Defalarca geçtiğin hırpalanmış kaldırımlarda,
İlk defa yalnız ıslanıyormuşum gibi.

İnsan ıslanmayı sever oysaki,
Seni ilk kez kollarıma aldığım o an gibi.

Aslında her şey yaşanmış ve bitmiş sanki,
Tek başına uçan o kuş misali

Sessizlikte yaşanır bir rüzgarın esintisi,
İlkbaharı hisseden o yaprak gibi.

Her attığın adımda bir yaşam izi,
Geçmişi karalayan o gölge gibi.

Gülümsemelerin tanrısıydık sanki,
Her bir yaşamı bekleyen ölüm bekçileri gibi.

Aşkın umutsuz lorduydum oysaki,
Bir zamanlar kaybettiğim sen gibi..



8 Şubat 2013 Cuma

VAZGEÇEMEMEK

Bu nasıl bir elveda;
Bir kadeh ve bir sigara
Gecenin karanlığında

Bu nasıl bir bağlanma;
Bir kalp ve bir rüya
Gökyüzünün aydınlığında

Söyle bana.
Nasıl kaybolup giderim bu sokaklardan
O yalnız esen mevsim rüzgarlarından
Gözlerinden. Dudaklarından.

Nasıl vazgeçerim söyle bana
Gülümsemenden
Sesinden
Senden

Söyle hüzünlü adam. Rakını yudumlarken bir fotoğrafa bakıp, diyebilir misin "ÖZLEMEDİM" diye? 

Söyle bana yaşlı adam. Her gün bankta oturup izlediğin gün batımına, diyebilir misin "UMUDUMU ÖLDÜRDÜM" diye?

Söyle bana küçük çocuk.
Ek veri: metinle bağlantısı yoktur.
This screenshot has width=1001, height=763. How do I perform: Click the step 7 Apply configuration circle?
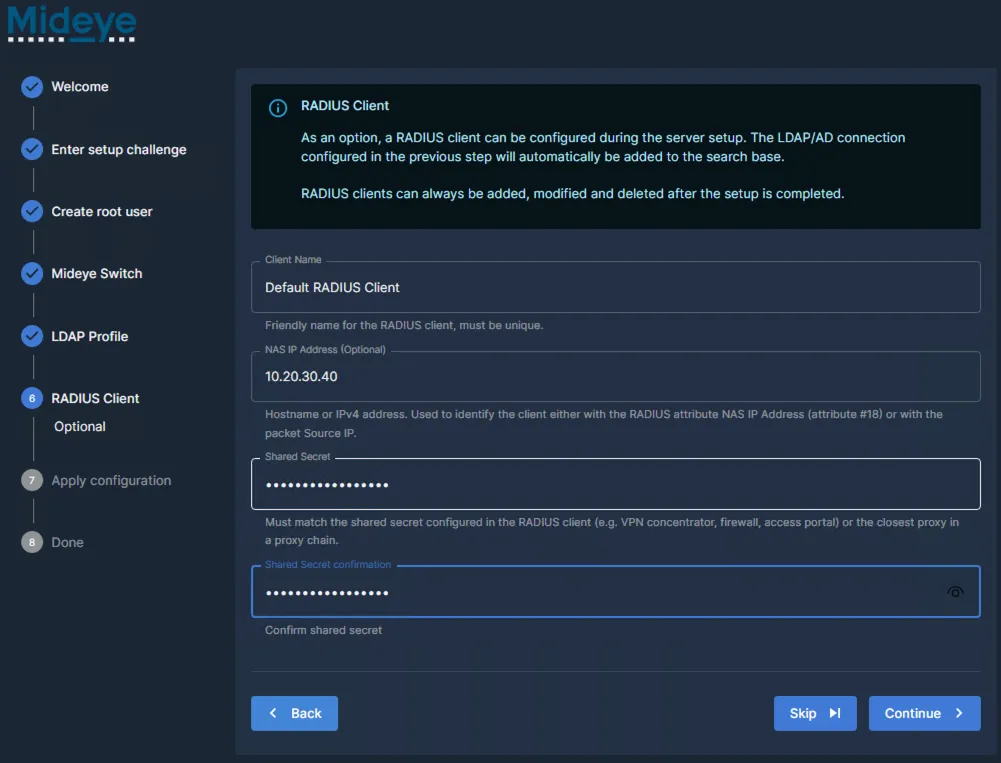pos(30,481)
Geceleri sarıldığın oyuncağa bakıp, diyebilir misin "SENDEN VAZGEÇİYORUM" diye?

Söyle bana yorgun kuş. Özgürce uçtuğun gökyüzüne, diyebilir misin "ARTIK BİTTİ" diye?

Şimdi sen söyle bana? Nasıl "ELVEDA" derim sana.




Sigaramdan derin nefes çekerim koridorda
İsmini ararım o kitaplarda
Şarkımızı dinlerim eski bir gramofonda



Nasıl unuturum seni söyle bana?
Sonsuza dek içimde yaşatmak umuduyla.


7 Şubat 2013 Perşembe

Bir İlkbahar Gibi; "Sen ve Ben"




Düşünsene bir iskeledeyiz. Sen yine gülümsüyorsun bana.



Düşünsene uzaklardayım. Sen yine beni hayal ediyorsun.
Düşünsene tek başımayım. Sen yine benimle ilgileniyorsun.
Düşünsene gülümsüyorum. Sen yine heyecanlanıyorsun.
Düşünsene yanındayım. Sen yine gözlerini kapatıyorsun.
Düşünsene her gidişimde gözlerine derin derin bakıyorum. Sen yine hüzünleniyorsun.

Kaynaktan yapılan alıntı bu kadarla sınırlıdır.